Although the rain will be less persistent and punctuated with sunshine throughout the day, it will add pressure to already saturated ground and swollen rivers.
The worst affected areas will be northern Scotland, south-west England and areas along the south coast from Cornwall to Kent, along with Wales.All have already seen flooding in the last few days.
Thunderstorms will also greet parts of Dorset and Hampshire on Christmas morning.
David Jordan, the EA's director of operations, said: "Although the rain is set to ease a little in the coming days, the ground is still very wet and river levels remain high, so we would ask people to keep up to date with the latest warnings and stay prepared for flooding."
In Scotland 12 flood warnings were issued along with seven flood alerts. The Environment Agency has also issued 166 flood warnings across England and Wales, urging people to take immediate action against expected flooding.
It also has put 266 flood alerts in place, warning residents to be prepared.
The EA said around 470 properties have flooded since Wednesday, while Floodline revealed it has received 18,000 calls during the recent wet weather.
In Devon and Cornwall 245 properties flooded over the weekend and although a number of people were evacuated, most have now returned home.
Officials said the rivers Severn, Trent, Avon and Thames are at most risk of flooding.

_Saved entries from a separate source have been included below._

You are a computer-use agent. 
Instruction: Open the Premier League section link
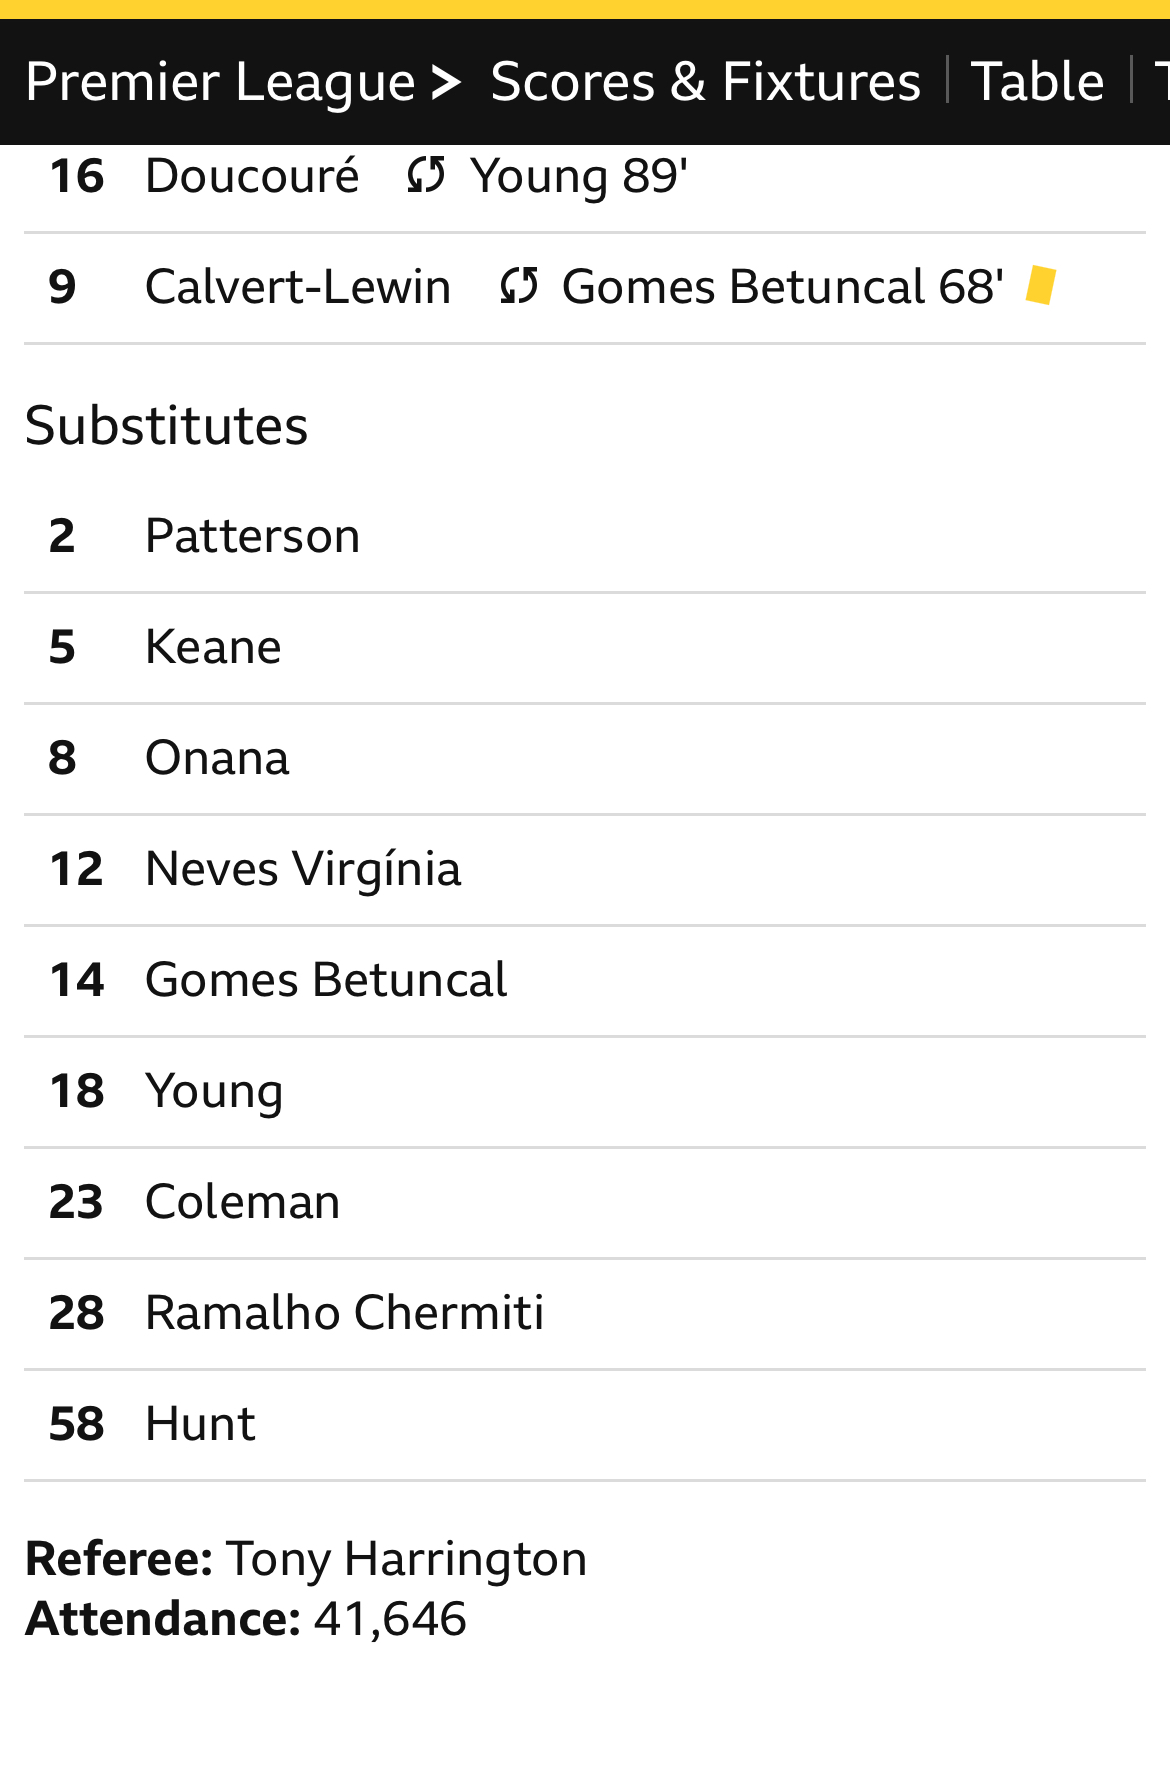pos(220,82)
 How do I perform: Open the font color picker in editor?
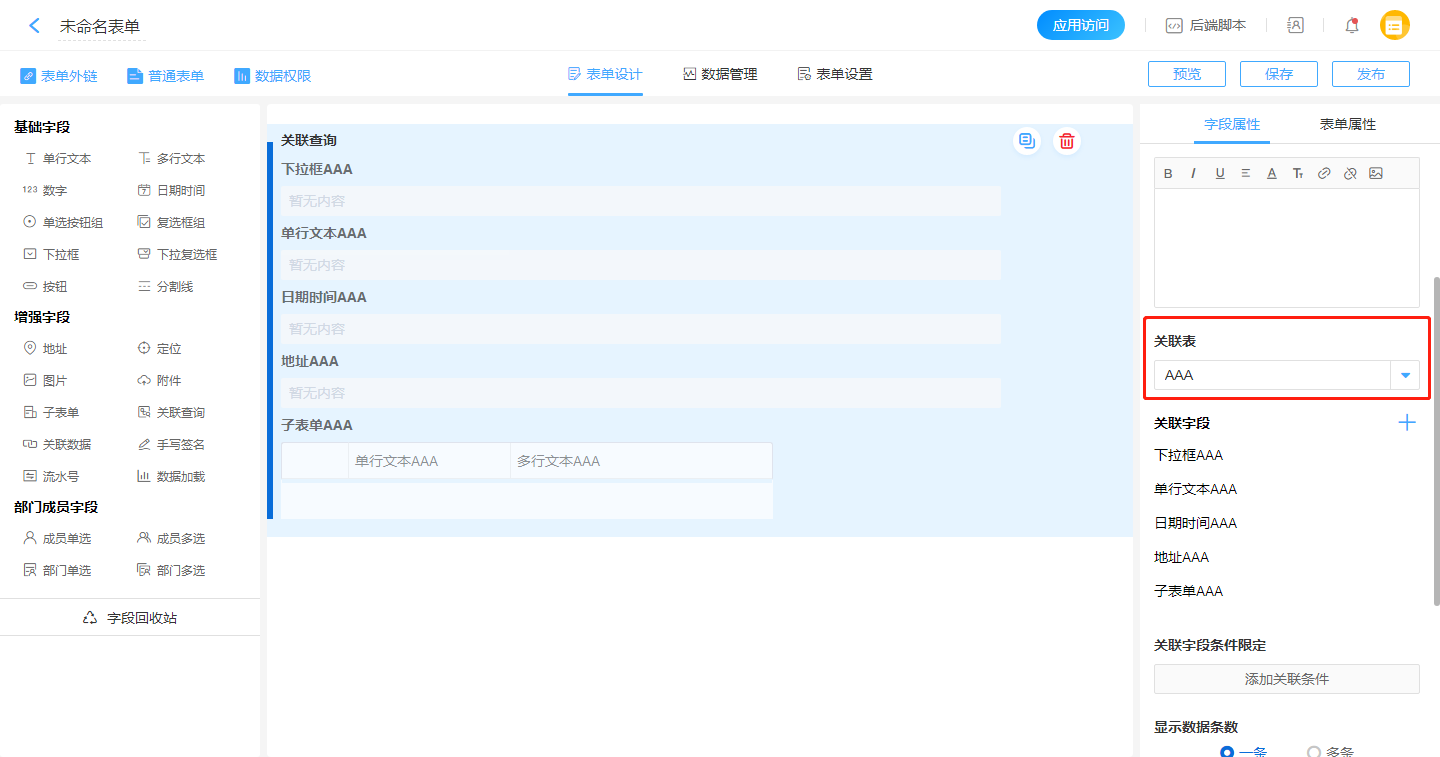(1272, 173)
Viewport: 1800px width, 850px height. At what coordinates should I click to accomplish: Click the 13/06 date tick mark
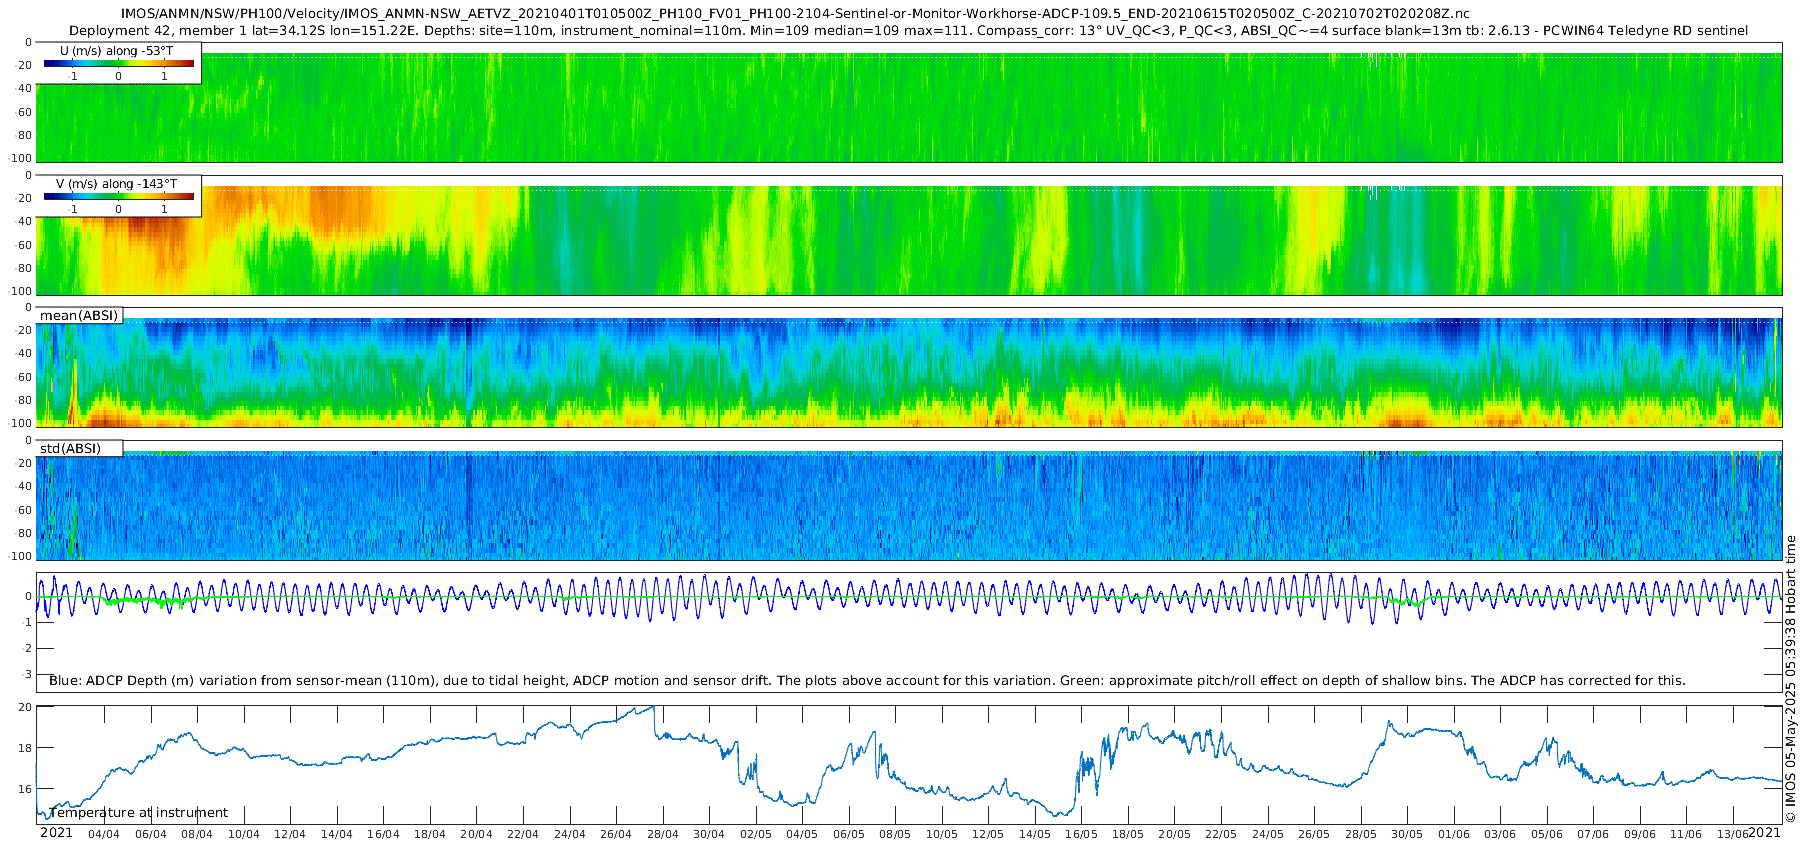1732,834
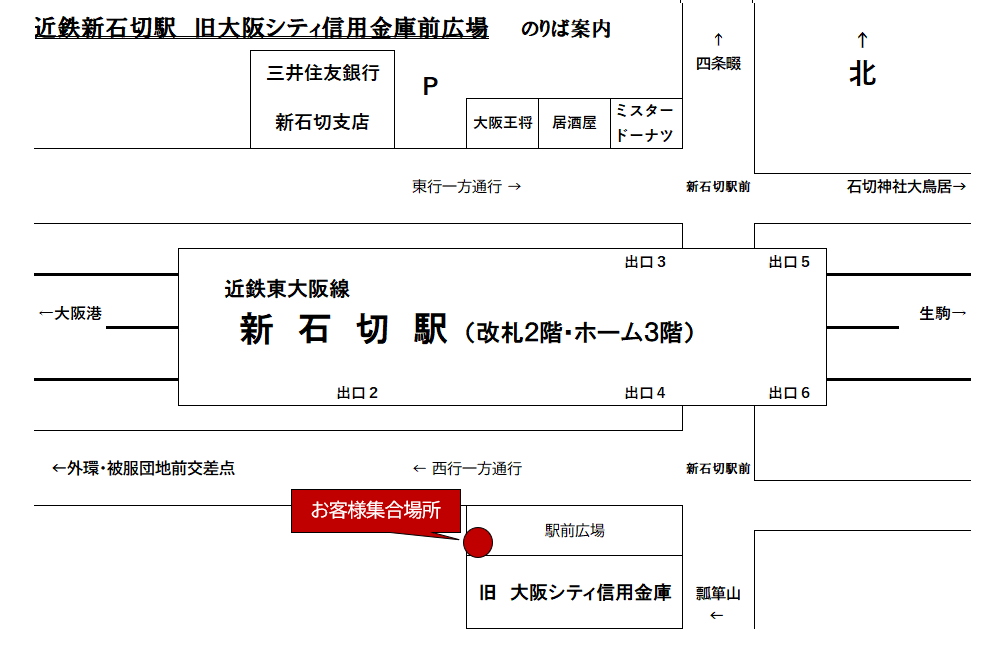Click the 外環・被服団地前交差点 direction label
Screen dimensions: 1000x649
pos(143,468)
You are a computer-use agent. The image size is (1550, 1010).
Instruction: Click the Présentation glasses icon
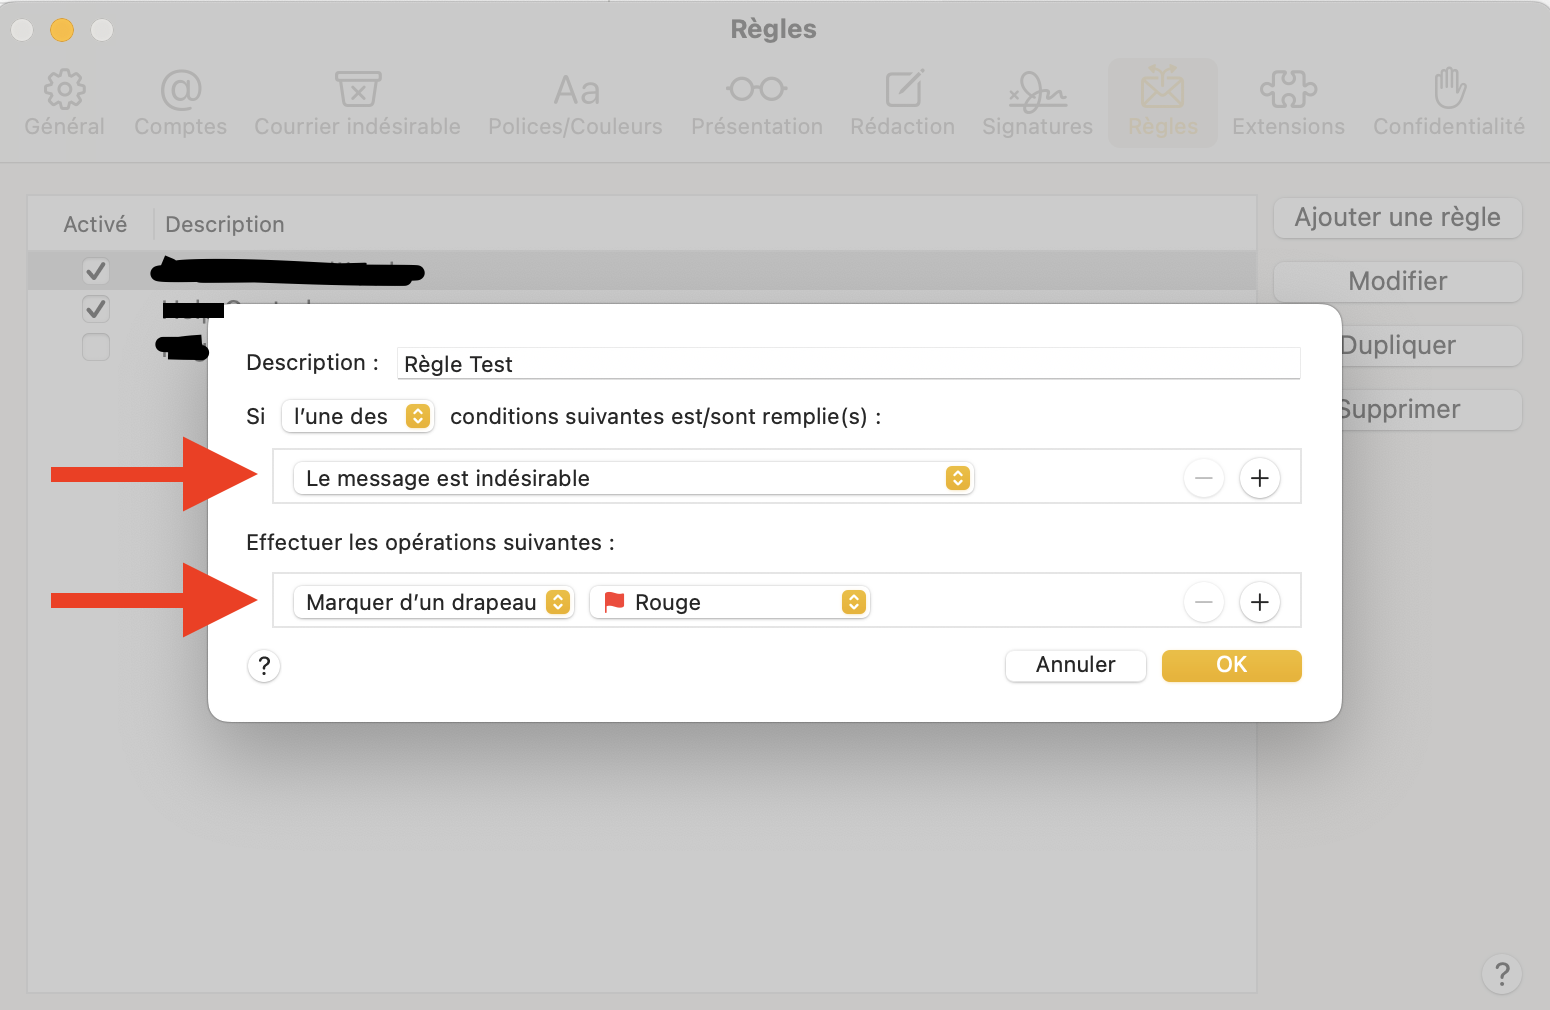(757, 90)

Matt Dobson, a meteorologist for MeteoGroup, the weather division of the Press Association, said: "There will be showers sweeping from west to east across the UK today, and while they will not be as persistent as recent days, they will still be heavy.
"The ground is saturated after a good dose of rain yesterday, so the areas that have been hit by flooding won't welcome more with more local flooding certainly possible.
"Up to 10mm will fall in the worst affected areas such as Devon and Cornwall as well as Wales and southern coastal areas of Hampshire, Dorset, Kent and Sussex.
"But there will be bursts of sunshine between the showers.
"There will also be thunderstorms and lightening sweeping up over Dorset and brisk winds across the south-west."
Yesterday the EA removed a severe flood warning - meaning there is "danger to life" - for the River Cober at Helston in west Cornwall, a town that has already seen residents evacuated from their homes.
The rain caused travel disruption on road and rail networks on the days leading up to Christmas, with a number of key routes struck by weather related delays.
The soggy Christmas comes towards the end of what is expected to be one of the wettest years in Britain since records began.
The UK's average rainfall in 2012, excluding December, is 1,202mm - placing it 13th in the list of wettest years since records began in 1910.
The year 2000 remains the UK's wettest year, with an average rainfall of 1,337.3mm.